张小小猛地睁开眼,眼里带着一丝不确定的惊慌:“你……你觉得没必要是不是?都在一起这么久了,还办那些虚礼……”
“谁说没必要?”叶回打断她,语气斩钉截铁,带着前所未有的郑重,“太有必要了。”
他松开托着她下巴的手,转而用双手捧住她的脸,让她避无可避地看着自己,一字一句,清晰无比:
“张小小,你听好了。当初娶你,是我叶回这辈子做得最对,也最亏心的事。对,是因为有你;亏心,是委屈了你。让你跟着我吃苦,住窝棚,受人白眼,连一场像模像样的婚礼都没给你。”

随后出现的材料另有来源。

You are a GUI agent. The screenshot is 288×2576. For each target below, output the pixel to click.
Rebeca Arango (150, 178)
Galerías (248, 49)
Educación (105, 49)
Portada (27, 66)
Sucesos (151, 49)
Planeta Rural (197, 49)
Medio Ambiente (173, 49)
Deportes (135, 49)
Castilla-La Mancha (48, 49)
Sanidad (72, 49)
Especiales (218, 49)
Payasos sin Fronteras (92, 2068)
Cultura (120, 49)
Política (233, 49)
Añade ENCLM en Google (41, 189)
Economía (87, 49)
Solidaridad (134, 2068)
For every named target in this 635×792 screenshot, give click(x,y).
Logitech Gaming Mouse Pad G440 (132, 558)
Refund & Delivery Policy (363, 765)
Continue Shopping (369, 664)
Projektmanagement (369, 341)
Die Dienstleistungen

“我早就想好了,等这房子彻底盖好,里里外外打扫干净,院墙垒结实,门窗都安好,我们就办事。请里正叔当主婚人,请叶家全族的长辈做个见证,把村里相熟的、帮过忙的乡亲都请来。我要三媒六聘没有,但该有的礼数一样不能少,我要你穿上红嫁衣,从这窝棚里,我背着你,一步一步,踏踏实实,走进咱们的新房。拜天地,拜高堂,夫妻对拜,让所有人都看着,你张小小,是我叶回三书六礼、明媒正娶的妻子,是这叶家山新房名正言顺的女主人。”
他语速不快,每一个字都沉甸甸的,砸在张小小的心上,砸得她头晕目眩,砸得她眼眶发热,鼻尖发酸。她张了张嘴,想说什么,却发不出一点声音,只有眼泪毫无征兆地滚落下来,烫得吓人。
“哭什么?”叶回用粗糙的指腹擦去她的泪,动作笨拙却温柔,“该哭的是我,委屈了你这么久。”
“不委屈……”张小小终于找回了自己的声音,带着浓重的鼻音,却执拗地摇头,“跟着你,我从来没觉得委屈。就是……就是……”她说不下去了,心里又酸又甜,涨得满满的。
“就是想要个说法,想要个名分,想让所有人都知道,你是我的,我也是你的。”叶回替她把话说完,眼神深邃得像此刻渐浓的夜色,“我给。一定给。”
他将她轻轻揽进怀里,让她靠在自己肩头。张小小终于忍不住,小声地抽泣起来,不是伤心,是某种积压了太久、终于得以释放的宣泄和喜悦。
叶回紧紧抱着她,下巴抵着她的发顶,目光却越过她的肩膀,投向那片在暮色中已轮廓分明的新房。月光初上,淡淡地洒在屋脊上。他心里的念头前所未有的清晰和坚定。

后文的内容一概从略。